La moda artigiana italiana è in crisi e servono interventi urgenti e investimenti sui giovani per salvarne competenze e futuro.

Il settore della moda artigiana italiana sta vivendo un periodo particolarmente difficile. Secondo un’indagine recente, molte imprese stanno registrando un calo del lavoro e dei ricavi, segno che la situazione non è più un semplice rallentamento ma una crisi che coinvolge tutta la filiera. Le aziende artigiane, spesso piccole realtà familiari che rappresentano il cuore del Made in Italy, faticano a sostenere costi sempre più alti e una domanda che non riesce a tornare ai livelli degli anni precedenti. La mancanza di liquidità, la riduzione degli ordini e le difficoltà nell’accedere a nuovi mercati stanno mettendo a rischio un patrimonio produttivo costruito in decenni di lavoro.

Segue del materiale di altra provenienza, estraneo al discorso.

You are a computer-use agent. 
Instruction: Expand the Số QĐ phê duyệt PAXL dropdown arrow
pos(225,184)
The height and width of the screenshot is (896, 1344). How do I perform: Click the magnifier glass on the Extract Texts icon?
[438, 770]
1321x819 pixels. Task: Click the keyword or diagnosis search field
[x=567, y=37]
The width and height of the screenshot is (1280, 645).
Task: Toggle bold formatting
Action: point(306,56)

Nonostante il peso economico e culturale della moda italiana, questo settore non ha mai ricevuto misure specifiche di sostegno. Per questo le associazioni che rappresentano le imprese hanno avanzato una serie di richieste al Governo, ritenute fondamentali per evitare un ulteriore peggioramento. Tra le proposte ci sono la sospensione per un anno dei versamenti fiscali e contributivi, così da permettere alle aziende di recuperare respiro, e l’introduzione di un sostegno al reddito per i lavoratori, utile a evitare licenziamenti e a proteggere competenze che fanno parte dell’identità produttiva del Paese.

È stata chiesta anche l’esenzione dalle quote di partecipazione alle fiere internazionali fino al prossimo luglio, un aiuto importante per continuare a mantenere una presenza all’estero in un momento in cui la domanda interna è debole.
Accanto agli interventi immediati, però, emerge un altro tema fondamentale: la necessità di investire nelle nuove generazioni. La moda artigiana rischia di perdere non solo imprese, ma anche talenti. Molti giovani che vorrebbero entrare nel settore trovano percorsi formativi poco accessibili, laboratori che chiudono e opportunità limitate. Senza un ricambio generazionale, il rischio è che competenze uniche vadano disperse. Per questo diventa essenziale sostenere progetti dedicati ai giovani, favorire l’apertura di nuove attività, incentivare l’innovazione e creare spazi in cui tradizione e creatività possano incontrarsi. Investire nelle proposte giovanili significa dare al settore una prospettiva di futuro, valorizzare nuove idee e permettere alla moda italiana di evolversi senza perdere la sua identità.
La crisi della moda artigiana non riguarda solo chi lavora nel settore, ma tocca l’intero sistema economico e culturale del Paese. La moda è uno dei simboli più riconosciuti dell’Italia nel mondo e perdere queste imprese significherebbe perdere una parte della nostra storia e della nostra capacità di innovare. Per questo è fondamentale intervenire con decisione, sostenere chi sta affrontando difficoltà e allo stesso tempo costruire le condizioni per un rilancio che coinvolga anche le nuove generazioni. Solo così la moda italiana potrà continuare a essere un motore di valore e creatività.